NEW YORK (GenomeWeb) – Researchers have sequenced the genomes of single mitochondria to uncover widespread heteroplasmy.
A cell can contain hundreds or thousands of mitochondria, and each mitochondrion has its own genome, often in multiple copies. Researchers from the University of Pennsylvania plucked single mitochondria out of mouse and human neuronal cell lines for sequencing, as they reported yesterday in Cell Reports. They uncovered unexpectedly high levels of heteroplasmy, in which an organism has a mix of wild-type and mutated genomes.
Mutations in mitochondrial genomes contribute to a number of diseases, including myoclonic epilepsy, mitochondrial encephalomyopathy, and Leber’s hereditary optic neuropathy. And as the point at which mitochondrial diseases emerge is linked in part to the frequency of those mutations, the Penn researchers noted that measuring and tracking heteroplasmy could help monitor disease progression.
“By being able to look at a single mitochondrion and compare mutational dynamics between mitochondria, we will be able to gauge the risk for reaching a threshold for diseases associated with increasing numbers of mitochondrial mutations,” senior author and Penn researcher James Eberwine said in a statement.
Using MitoTracker Red dye, the researchers identified single mitochondria within primary mouse neuronal or astrocyte cultures and collected them via micropipette. Each mitochondrion was then lysed and its DNA PCR amplified twice before deep sequencing on the Illumina platform. In all, they sequenced 165 biologically unique single mitochondrion from mouse neuronal or astrocytes samples as well as 21 samples from populations of mitochondria isolated from tissues. After filtering, they were left with 118 samples from 103 from unique cells, and uncovered 3.9 SNV sites per mitochondrion, on average.
Even though the mice came from the same inbred line, the researchers noted a wide distribution of SNVs. Four samples in particular had higher-than-expected numbers of variants. Two of those mitochondrial samples were from the same cell and shared a unique variant.
Through an ANOVA analysis, the researchers found that while cell type and cell location had no effect on SNV numbers, but the mouse’s mother did. This suggested to them that SNV positions arise randomly and then accumulate in different lineages.
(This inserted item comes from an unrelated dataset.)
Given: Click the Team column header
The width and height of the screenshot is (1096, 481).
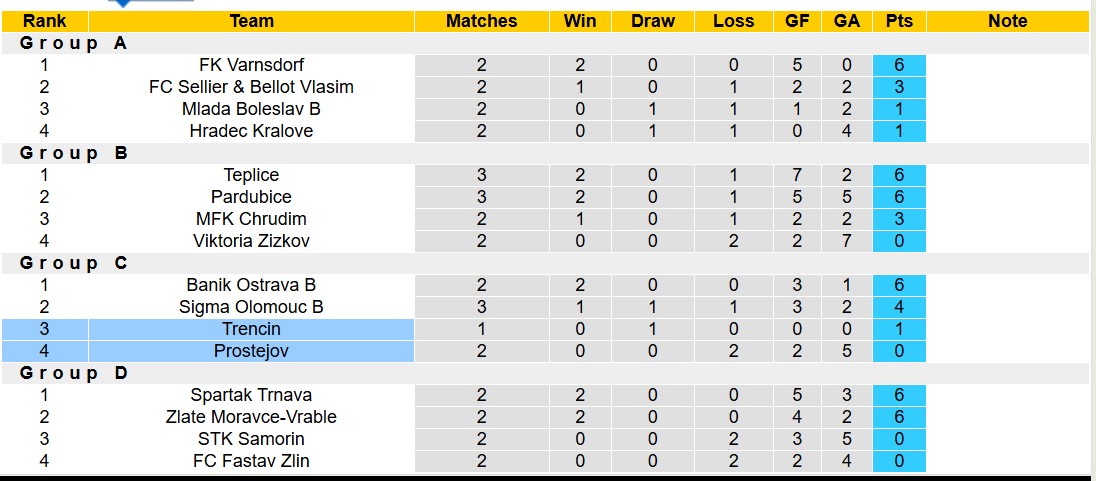Looking at the screenshot, I should [251, 21].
The researchers further identified four sites within the mouse mitochondrial genome that harbored SNVs in four or more samples. Variants at two of these sites were predicted to be of moderate or high impact, they noted. One site fell within an alpha-helical-membrane spanning region of a subunit of cytcochrome oxidase and variants there could affect the protein’s structure, while the other was within the gene encoding the mitochondrial tRNA for glutamine.
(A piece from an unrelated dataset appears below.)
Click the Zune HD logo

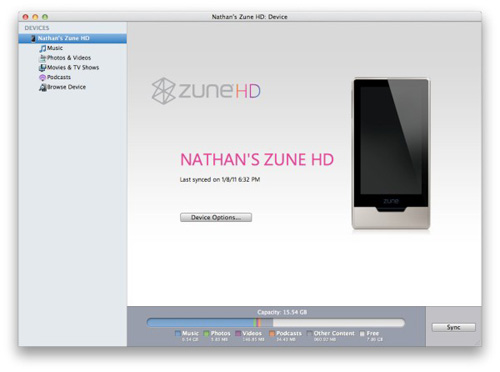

Eberwine and his colleagues similarly examined mitochondrion obtained from a human brain cell culture derived from the left frontal cortex of a glioblastoma patient. They extracted and analyzed mitochondria from the cells as they did for the mice, swapping in human primers.
In the human samples, they uncovered one significant SNV position that was present in a number of single mitochondria as well as the population samples they analyzed. When they compared the amount of variation in the human mitochondria to what they observed in the mice, the researchers noted that the mice had accumulated greater levels of variation, though they noted that the human sample size was small.
Still, this indicated to the researchers that different modes of vegetative segregation might be at work in mice and humans. Because of that, they further suggested that human-based model systems are needed to study mitochondrial genomics and diseases.
Eberwine added that what he and his colleagues found could eventually be helpful in slowing the rate that mtDNA mutations accumulate. “This roadmap of the location and number of mutations within the DNA of a mitochondrion and across all of a cell’s mitochondria is where we need to start,” he said.